MATERIALS PROVIDED:
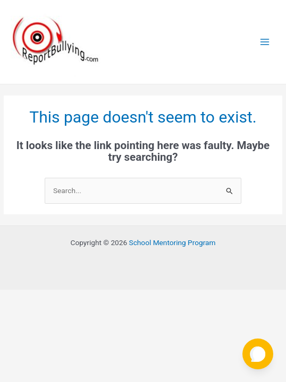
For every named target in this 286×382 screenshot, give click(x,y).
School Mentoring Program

==

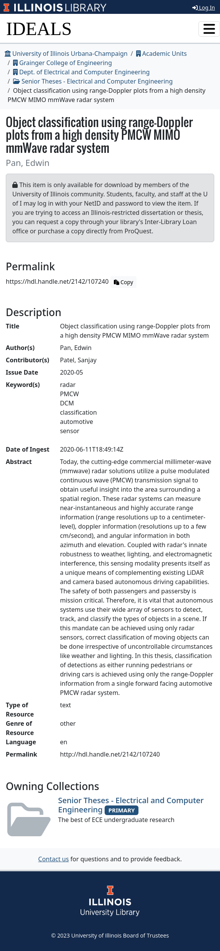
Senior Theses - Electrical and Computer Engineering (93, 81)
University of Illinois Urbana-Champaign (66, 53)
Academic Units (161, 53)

AIM OF THE EXERCISE:
Rewrite the lines from the line with "For every named" to the line with "School Mentoring Program", replacing "Mentoring" with "Tutoring" and leaving everything else as it is.

EXERCISE SOLUTION:
For every named target in this 286×382 screenshot, give click(x,y).
School Tutoring Program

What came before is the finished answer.